In Rhode Island, the Providence Journal and Fox Television are reporting that the president has taken no action on a judge recommended eight months ago by Republican Senator Lincoln Chafee to fill an anticipated vacancy on the First Circuit Court of Appeals. Senator Chafee recommended Robert Flanders Jr. – a former Rhode Island Supreme Court Justice – in March, but since that time, the president has not acted on the suggestion, ignoring the Republican senator. When Senator Chafee leaves office in January, President Bush will have even less incentive to move forward on this recommendation.

Meanwhile, according to the Seattle Times, the president has spurned the recommendations of a bipartisan group of attorneys which selects candidates for the Washington federal courts based on merit. “[S]ince 1997, the president has picked his nominee from among three names chosen by such panels.” But President Bush has never been afraid to abandon traditions:

The White House, in an unprecedented move, rejected all three candidates for the [recent] Tacoma [district court] vacancy [which has been open since March 2005]. The office of White House Counsel Harriet Miers told the bipartisan panel that none of the candidates was sufficiently qualified and asked for three more nominees. The decision troubled many local lawyers and judges who know the three spurned finalists. Sources close to the selection process, speaking on condition of anonymity, called the White House decision “appalling,” “outrageous” and a “travesty.” Republicans and Democrats alike said the candidates rejected by the White House were eminently qualified. One, confirmed by sources as Karen Strombom, is already a federal magistrate judge in Tacoma.
Nevertheless, in August the panel recommended three additional judges as possible candidates to fill the vacancy. President Bush has not acted on these recommendations either, however, and many are fearful that the president will likewise reject these latest recommendations. (Yesterday, President Bush nominated Benjamin Hale Settle to fill the vacancy in the district court in Tacoma. It is not clear whether Mr. Settle was one of this second group of recommendations made by the panel.) A similar situation is unfolding with respect to a Seattle district court seat, open since July -- the president has yet taken no action on the panel's recommendations for the vacancy.

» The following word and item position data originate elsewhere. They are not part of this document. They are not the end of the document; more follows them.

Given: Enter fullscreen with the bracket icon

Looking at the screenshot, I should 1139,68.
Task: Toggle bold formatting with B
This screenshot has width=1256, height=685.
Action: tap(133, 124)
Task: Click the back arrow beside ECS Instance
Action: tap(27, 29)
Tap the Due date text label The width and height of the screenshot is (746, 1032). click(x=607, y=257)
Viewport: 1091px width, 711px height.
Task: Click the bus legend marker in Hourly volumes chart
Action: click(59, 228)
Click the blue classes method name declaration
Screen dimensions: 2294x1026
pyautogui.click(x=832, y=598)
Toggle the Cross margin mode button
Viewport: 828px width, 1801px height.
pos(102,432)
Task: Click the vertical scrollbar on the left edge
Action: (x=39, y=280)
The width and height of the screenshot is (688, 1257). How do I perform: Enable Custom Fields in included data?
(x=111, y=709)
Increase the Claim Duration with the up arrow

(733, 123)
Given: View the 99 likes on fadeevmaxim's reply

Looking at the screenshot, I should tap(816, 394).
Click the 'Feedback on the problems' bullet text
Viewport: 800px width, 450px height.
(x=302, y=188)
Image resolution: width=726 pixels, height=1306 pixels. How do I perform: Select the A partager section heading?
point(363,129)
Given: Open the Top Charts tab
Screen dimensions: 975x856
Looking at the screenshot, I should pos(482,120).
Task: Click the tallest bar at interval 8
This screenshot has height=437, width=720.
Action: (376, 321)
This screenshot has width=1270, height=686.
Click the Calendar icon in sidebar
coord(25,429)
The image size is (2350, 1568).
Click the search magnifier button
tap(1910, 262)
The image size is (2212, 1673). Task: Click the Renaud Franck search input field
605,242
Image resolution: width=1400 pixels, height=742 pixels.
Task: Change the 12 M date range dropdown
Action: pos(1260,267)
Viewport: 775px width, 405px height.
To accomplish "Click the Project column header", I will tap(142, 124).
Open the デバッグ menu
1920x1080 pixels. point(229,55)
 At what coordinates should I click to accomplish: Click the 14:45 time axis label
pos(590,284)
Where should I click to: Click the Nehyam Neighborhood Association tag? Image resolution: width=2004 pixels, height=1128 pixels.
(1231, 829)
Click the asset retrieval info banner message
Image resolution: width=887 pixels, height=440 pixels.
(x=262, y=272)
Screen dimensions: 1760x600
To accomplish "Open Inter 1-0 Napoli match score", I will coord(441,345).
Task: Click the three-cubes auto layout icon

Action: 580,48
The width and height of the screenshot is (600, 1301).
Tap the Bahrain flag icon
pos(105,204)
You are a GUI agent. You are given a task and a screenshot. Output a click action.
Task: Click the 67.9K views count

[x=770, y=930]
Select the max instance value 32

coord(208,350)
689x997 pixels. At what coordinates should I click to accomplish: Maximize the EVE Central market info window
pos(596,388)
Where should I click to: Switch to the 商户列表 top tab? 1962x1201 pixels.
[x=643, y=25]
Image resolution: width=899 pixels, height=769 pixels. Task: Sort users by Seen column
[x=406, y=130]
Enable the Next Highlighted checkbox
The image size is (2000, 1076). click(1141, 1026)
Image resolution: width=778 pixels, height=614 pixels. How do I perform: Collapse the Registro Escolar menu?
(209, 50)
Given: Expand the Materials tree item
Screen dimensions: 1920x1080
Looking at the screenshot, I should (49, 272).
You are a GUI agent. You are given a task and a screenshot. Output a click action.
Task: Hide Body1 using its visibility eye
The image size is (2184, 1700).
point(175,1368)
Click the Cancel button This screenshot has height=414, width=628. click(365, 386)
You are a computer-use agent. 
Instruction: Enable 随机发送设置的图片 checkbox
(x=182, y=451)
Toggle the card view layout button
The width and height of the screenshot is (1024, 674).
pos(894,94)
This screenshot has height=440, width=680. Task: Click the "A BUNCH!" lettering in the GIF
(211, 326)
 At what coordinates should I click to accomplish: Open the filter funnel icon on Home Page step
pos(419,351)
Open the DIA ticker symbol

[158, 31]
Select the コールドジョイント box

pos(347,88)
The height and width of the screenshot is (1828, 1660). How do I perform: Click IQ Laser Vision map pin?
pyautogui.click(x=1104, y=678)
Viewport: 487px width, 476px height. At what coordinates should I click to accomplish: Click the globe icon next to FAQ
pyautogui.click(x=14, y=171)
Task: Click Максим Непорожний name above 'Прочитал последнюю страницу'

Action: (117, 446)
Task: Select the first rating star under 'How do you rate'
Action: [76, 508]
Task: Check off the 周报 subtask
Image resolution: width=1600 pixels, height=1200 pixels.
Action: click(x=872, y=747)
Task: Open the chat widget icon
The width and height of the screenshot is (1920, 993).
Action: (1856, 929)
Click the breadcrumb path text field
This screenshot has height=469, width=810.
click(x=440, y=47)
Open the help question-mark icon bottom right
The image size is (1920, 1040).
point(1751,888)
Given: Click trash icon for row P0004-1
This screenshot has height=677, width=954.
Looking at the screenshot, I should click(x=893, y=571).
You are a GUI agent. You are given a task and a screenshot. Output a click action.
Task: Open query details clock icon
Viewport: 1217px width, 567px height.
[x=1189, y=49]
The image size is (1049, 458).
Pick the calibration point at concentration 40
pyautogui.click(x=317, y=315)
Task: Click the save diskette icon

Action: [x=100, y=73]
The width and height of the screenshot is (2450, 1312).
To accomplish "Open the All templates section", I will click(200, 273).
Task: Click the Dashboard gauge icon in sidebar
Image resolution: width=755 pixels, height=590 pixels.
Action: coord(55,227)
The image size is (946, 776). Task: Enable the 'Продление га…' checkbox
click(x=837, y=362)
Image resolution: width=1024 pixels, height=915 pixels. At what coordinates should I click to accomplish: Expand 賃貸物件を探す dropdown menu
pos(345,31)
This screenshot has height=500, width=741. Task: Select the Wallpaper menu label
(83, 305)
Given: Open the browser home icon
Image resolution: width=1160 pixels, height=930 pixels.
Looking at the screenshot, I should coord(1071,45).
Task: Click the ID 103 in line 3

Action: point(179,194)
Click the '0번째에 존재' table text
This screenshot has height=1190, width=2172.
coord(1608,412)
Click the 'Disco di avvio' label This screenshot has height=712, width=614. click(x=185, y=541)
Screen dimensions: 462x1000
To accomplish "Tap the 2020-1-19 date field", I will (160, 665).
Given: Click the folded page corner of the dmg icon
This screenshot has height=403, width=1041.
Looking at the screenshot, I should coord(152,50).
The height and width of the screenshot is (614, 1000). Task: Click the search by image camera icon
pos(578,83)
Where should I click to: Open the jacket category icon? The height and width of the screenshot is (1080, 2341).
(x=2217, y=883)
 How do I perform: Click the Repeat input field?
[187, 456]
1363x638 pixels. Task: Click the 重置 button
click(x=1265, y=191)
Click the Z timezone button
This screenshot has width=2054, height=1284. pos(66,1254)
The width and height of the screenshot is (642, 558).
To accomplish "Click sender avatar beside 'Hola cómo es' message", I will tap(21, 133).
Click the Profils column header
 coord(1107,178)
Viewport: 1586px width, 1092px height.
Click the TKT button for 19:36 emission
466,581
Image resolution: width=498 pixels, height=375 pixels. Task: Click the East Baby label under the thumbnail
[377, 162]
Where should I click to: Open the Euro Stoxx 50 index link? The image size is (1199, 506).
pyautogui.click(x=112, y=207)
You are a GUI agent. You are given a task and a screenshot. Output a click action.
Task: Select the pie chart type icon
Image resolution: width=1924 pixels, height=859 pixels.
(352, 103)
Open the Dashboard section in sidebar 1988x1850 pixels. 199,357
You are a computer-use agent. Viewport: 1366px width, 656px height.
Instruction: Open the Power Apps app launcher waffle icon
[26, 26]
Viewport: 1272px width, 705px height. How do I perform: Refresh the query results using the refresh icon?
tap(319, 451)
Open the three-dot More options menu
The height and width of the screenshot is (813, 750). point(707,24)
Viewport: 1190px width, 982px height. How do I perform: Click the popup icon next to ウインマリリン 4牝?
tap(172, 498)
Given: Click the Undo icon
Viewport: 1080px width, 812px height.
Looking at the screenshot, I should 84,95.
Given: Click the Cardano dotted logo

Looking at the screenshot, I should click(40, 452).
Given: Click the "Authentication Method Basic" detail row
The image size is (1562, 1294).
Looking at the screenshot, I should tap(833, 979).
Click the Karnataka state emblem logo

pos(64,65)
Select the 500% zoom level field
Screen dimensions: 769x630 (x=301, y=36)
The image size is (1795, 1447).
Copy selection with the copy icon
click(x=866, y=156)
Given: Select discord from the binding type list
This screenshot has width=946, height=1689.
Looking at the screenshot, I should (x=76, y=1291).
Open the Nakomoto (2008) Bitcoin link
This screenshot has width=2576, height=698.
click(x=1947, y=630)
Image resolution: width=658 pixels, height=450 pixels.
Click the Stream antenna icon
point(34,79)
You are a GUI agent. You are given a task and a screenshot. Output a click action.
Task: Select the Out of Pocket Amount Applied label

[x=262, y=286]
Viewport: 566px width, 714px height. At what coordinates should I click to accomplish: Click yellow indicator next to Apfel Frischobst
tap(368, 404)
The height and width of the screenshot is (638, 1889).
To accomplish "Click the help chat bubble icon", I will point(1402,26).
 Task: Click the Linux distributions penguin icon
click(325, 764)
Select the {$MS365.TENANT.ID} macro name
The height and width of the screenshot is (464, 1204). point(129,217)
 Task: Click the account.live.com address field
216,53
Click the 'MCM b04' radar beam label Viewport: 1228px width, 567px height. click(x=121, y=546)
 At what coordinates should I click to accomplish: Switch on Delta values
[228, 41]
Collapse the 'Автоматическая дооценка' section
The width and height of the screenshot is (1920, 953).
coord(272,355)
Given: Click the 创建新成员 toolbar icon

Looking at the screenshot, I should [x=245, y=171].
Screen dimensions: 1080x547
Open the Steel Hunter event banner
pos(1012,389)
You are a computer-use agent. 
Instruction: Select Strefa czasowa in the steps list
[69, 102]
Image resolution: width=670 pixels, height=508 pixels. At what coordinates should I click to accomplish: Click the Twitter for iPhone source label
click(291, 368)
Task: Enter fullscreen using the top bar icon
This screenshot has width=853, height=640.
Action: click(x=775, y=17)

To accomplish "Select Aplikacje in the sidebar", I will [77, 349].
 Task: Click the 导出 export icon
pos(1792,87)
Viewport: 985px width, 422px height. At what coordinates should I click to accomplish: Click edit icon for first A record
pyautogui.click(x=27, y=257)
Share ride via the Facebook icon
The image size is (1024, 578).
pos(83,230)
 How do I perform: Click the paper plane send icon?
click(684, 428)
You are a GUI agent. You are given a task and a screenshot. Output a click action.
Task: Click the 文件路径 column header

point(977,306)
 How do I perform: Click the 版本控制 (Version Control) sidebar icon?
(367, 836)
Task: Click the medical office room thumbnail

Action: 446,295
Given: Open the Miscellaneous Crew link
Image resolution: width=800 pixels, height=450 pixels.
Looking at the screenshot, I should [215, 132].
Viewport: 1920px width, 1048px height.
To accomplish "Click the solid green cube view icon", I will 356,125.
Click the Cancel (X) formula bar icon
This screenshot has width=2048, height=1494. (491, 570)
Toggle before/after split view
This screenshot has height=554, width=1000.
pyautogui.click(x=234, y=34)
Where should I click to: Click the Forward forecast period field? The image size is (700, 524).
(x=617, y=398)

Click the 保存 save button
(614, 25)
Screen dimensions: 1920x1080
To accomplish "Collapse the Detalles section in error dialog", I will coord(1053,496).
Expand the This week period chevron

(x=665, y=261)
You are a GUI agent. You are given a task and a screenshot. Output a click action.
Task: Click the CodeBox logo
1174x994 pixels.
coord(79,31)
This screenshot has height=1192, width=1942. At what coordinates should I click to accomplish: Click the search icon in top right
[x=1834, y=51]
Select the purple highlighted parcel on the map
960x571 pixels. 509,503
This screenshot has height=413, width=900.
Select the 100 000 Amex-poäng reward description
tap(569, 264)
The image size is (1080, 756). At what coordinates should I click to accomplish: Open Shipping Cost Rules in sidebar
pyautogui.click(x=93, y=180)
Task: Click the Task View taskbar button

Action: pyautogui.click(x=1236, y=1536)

Repeat: President Bush has declined to nominate (1) a former state Supreme Court Justice recommended by a home-state Republican, and (2) candidates selected by a merit commission. Could it be that the president is put off by the fact that Justice Flanders is the choice of a moderate Republican, and the fact that the Washington panel is bipartisan in its make-up? Just as in his recent decision to renominate six controversial nominees, the president has again proven that he cares little about appointing qualified judges or filling federal court vacancies, and cares first and foremost about pleasing his radical base.